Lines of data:
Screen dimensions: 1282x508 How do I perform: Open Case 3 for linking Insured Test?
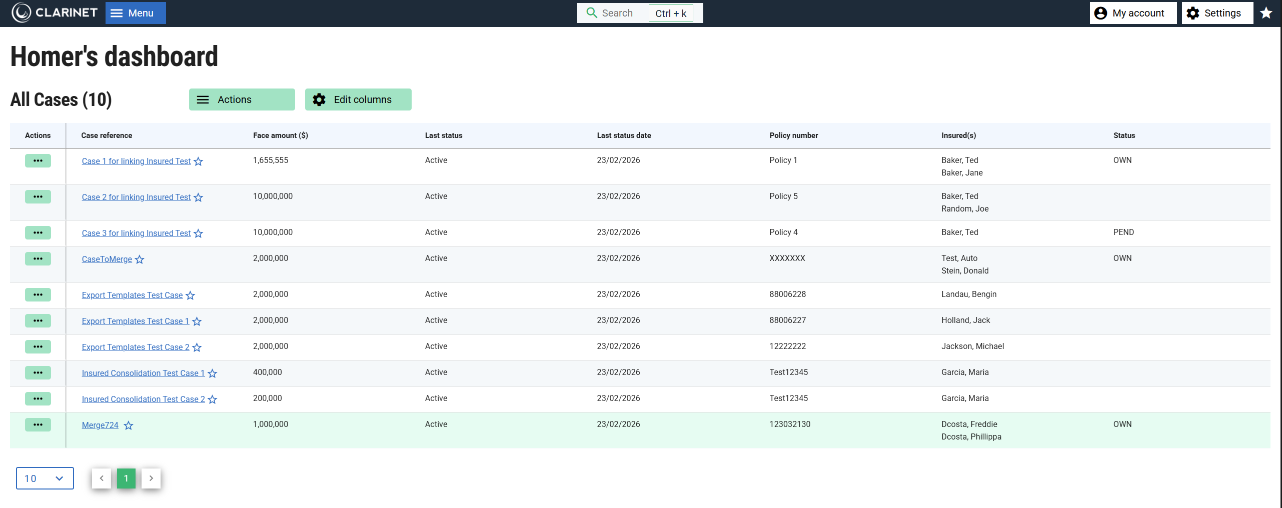point(136,233)
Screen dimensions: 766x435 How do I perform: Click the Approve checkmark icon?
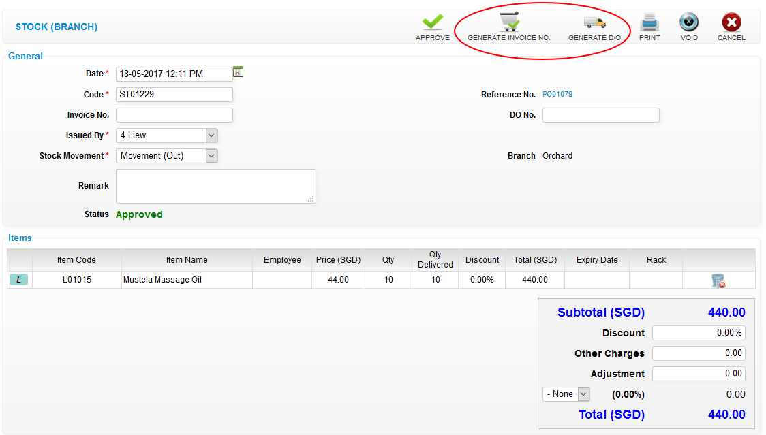click(x=432, y=22)
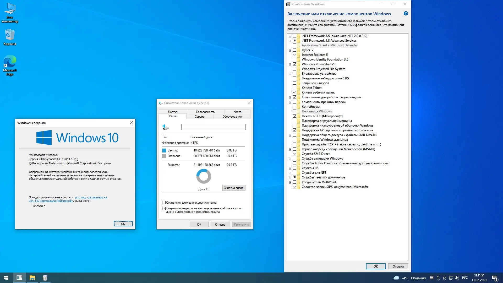Switch to the Безопасность tab
The image size is (503, 283).
coord(205,112)
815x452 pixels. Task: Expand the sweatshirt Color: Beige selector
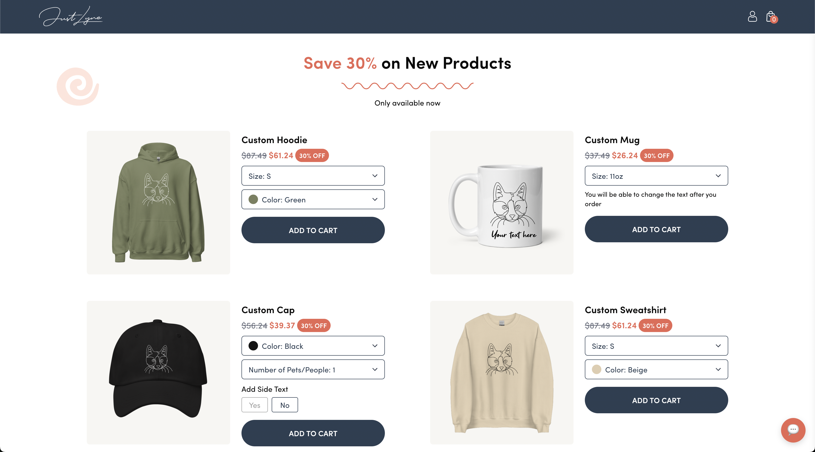pos(656,369)
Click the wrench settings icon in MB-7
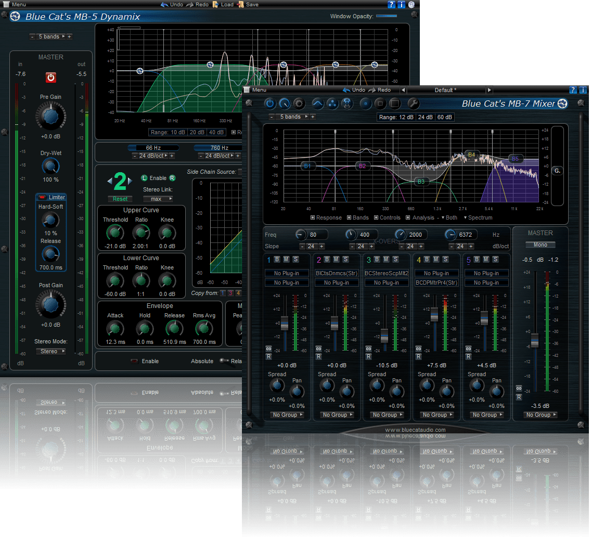The height and width of the screenshot is (539, 591). click(414, 104)
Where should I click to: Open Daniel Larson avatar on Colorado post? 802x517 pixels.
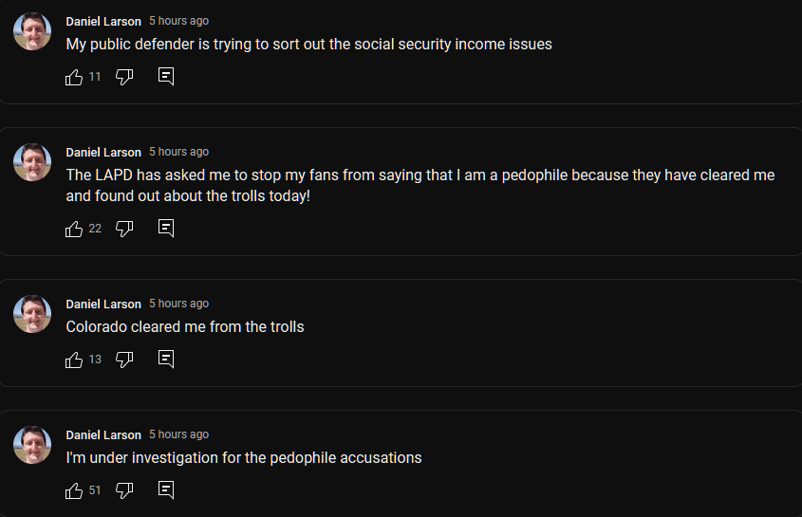tap(32, 314)
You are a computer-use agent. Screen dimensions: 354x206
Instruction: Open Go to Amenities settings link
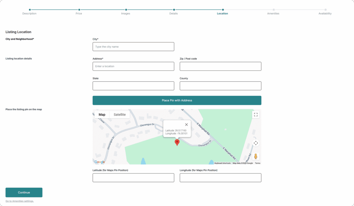click(20, 201)
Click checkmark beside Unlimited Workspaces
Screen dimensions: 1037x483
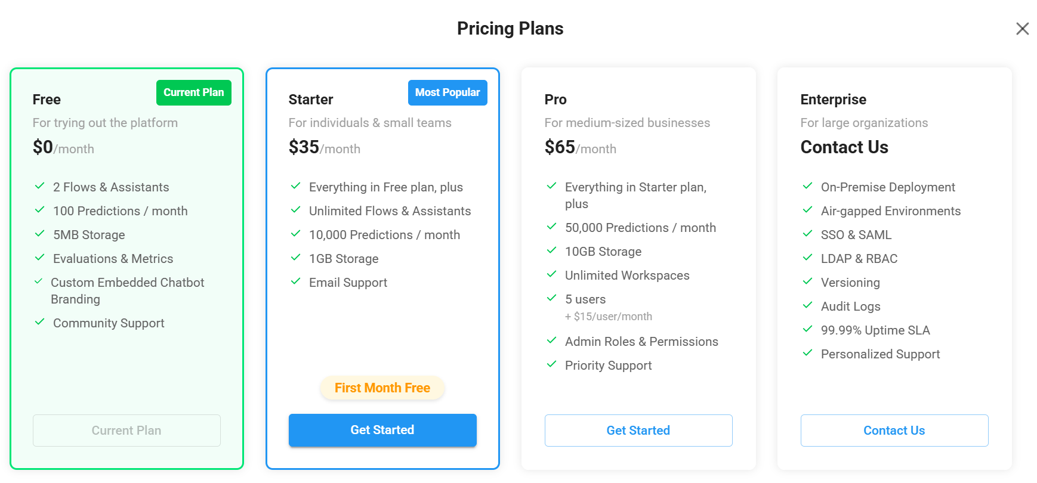click(552, 274)
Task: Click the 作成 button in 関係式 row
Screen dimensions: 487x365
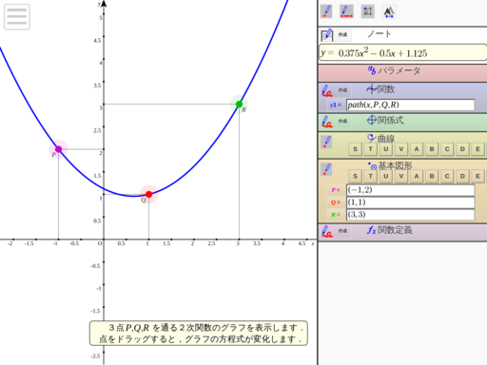Action: pyautogui.click(x=342, y=122)
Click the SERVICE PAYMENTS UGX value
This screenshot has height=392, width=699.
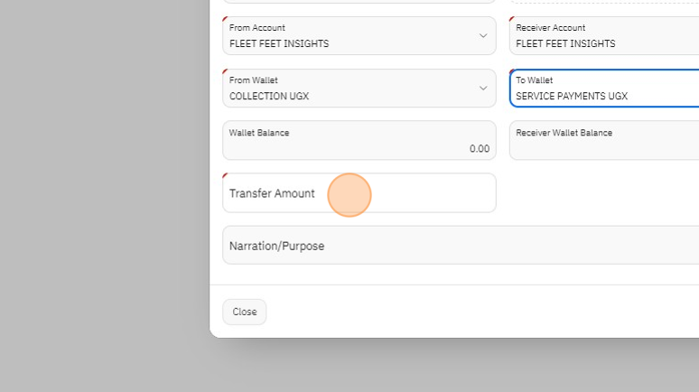[x=571, y=96]
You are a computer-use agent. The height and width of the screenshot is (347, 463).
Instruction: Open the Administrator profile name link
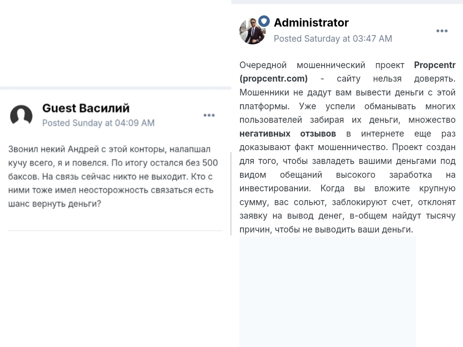coord(311,23)
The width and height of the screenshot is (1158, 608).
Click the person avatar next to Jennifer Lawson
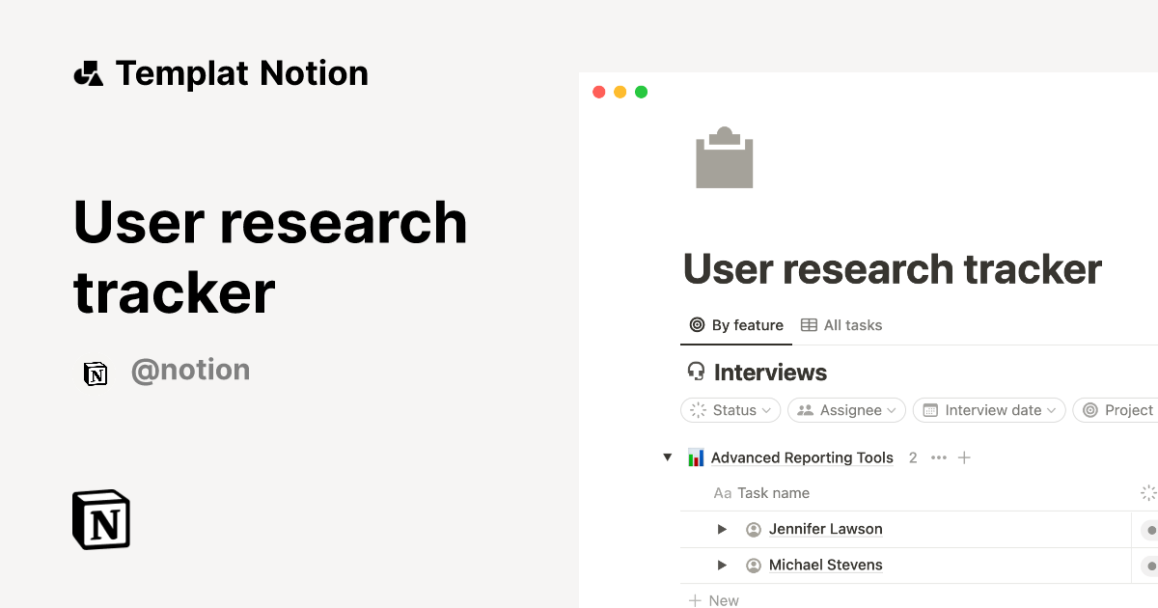[754, 529]
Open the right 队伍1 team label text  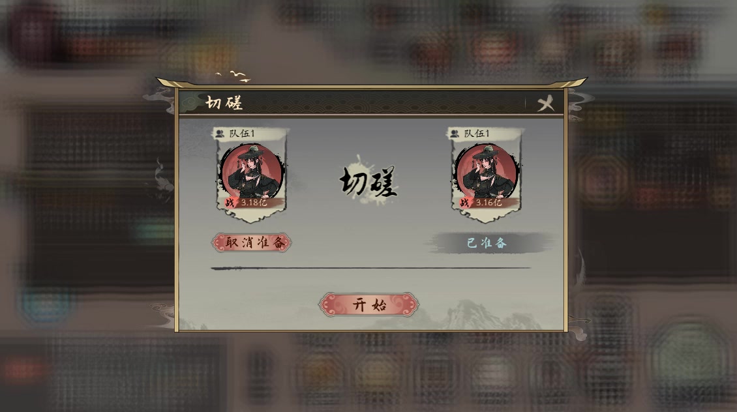[477, 134]
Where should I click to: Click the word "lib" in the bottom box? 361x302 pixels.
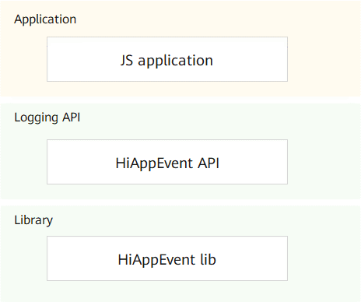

Work instructions: Set down the entries above exactly, starting at the line that contains "Click the wrench settings icon in MB-7" and ending at the line that contains "[x=571, y=96]", both included. Leave the pictures out of your answer.

Task output:
Click the wrench settings icon in MB-7
The height and width of the screenshot is (539, 591). click(414, 104)
Where should I click to: Open Daniel Larson avatar on Colorado post? 802x517 pixels.
tap(32, 314)
You are a computer-use agent. Screen dimensions: 354x206
Instruction: Open Go to Amenities settings link
click(20, 201)
Click checkmark beside Unlimited Workspaces
Screen dimensions: 1037x483
click(552, 274)
Task: Click the 作成 button in 関係式 row
Screen dimensions: 487x365
Action: pyautogui.click(x=342, y=122)
Click the SERVICE PAYMENTS UGX value
This screenshot has height=392, width=699.
[x=571, y=96]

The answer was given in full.